GrubHub’s initial public offering doesn’t need its flavor enhancers. Mobile device use should feed healthy expansion for the online food takeout service. But GrubHub’s prospectus flatters its growth. There’s the latest in not-so-tasty new metrics, too.
When customers navigate to GrubHub or Just Eat, a European peer also readying an IPO, pick a restaurant and order an item from the menu, the services get a cut of around 10 percent. It’s an attractive business. As GrubHub puts it, phoning a restaurant can lead to “angst” over hold times, distracted staff and communication problems. Ordering online can avoid all that.
Many small restaurants appreciate the additional orders. Customers like to be able to use one app for ordering all sorts of foods. There’s also a virtuous circle of growth, as customers try to congregate where restaurants are and vice versa. Both GrubHub and Just Eat were founded over a decade ago, but it has still taken the explosion of smartphones to supercharge growth.
Both companies have also been acquisitive. Seamless acquired GrubHub last year and kept the name, making it the largest competitor in the United States with about 29,000 restaurants. Just Eat has snapped up rivals and now operates in more than a dozen countries.

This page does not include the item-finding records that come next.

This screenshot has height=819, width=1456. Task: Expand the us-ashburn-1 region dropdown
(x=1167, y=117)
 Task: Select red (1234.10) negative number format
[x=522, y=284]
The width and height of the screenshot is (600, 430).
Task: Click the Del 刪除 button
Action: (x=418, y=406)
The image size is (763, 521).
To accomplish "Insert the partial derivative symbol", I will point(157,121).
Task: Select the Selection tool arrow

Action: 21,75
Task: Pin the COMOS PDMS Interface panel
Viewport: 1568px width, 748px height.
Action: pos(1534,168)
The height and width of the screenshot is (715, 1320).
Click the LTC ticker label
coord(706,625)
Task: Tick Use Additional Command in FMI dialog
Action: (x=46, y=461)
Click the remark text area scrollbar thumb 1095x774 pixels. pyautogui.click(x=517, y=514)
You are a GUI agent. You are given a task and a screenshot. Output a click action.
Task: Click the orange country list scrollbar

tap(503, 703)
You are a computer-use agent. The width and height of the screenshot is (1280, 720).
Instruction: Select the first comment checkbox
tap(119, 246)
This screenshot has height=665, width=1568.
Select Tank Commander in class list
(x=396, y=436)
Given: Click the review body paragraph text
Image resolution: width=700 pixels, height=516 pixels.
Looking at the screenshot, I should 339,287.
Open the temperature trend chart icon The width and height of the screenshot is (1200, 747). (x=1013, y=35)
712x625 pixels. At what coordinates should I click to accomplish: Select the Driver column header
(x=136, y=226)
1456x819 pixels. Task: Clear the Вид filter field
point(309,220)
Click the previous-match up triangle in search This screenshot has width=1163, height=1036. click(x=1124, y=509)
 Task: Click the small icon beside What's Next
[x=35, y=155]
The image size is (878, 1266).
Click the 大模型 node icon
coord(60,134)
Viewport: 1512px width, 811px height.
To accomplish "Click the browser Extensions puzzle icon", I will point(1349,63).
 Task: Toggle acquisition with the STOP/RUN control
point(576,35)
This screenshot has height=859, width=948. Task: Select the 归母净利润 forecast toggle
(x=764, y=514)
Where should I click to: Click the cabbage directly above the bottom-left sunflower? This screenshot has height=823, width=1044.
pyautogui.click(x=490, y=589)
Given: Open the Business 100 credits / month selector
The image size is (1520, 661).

Prospective investors need, however, to read the GrubHub prospectus carefully. Top line growth of 67 percent in 2013 from 2012 is skewed by accounting for the bigger, merged company for part of 2013 but not in 2012. On a like-for-like basis, sales growth was about 43 percent.
That’s still rapid, and Just Eat shows that it’s also possible to increase profitability as a service takes hold. In Denmark, half of takeaways are now ordered online and the company’s adjusted EBITDA margin was around 40 percent last year. GrubHub’s was 28 percent using its chosen adjustments.
With a market cap of $1.7 billion based on the high end of the indicative price range filed on Monday, GrubHub’s enterprise value would be nine times pro forma 2013 sales and its shares would be worth an almost meaningless hundreds of times earnings. Non-standard measures in the prospectus like “active diners” and, above all, “daily average grubs” don’t make it any easier to analyze the company’s worth.
Despite all this and the threat from bigger rivals like Google and Yelp, GrubHub has a head start and makes money. Investors are surely working up an appetite even without the unnecessary trimmings.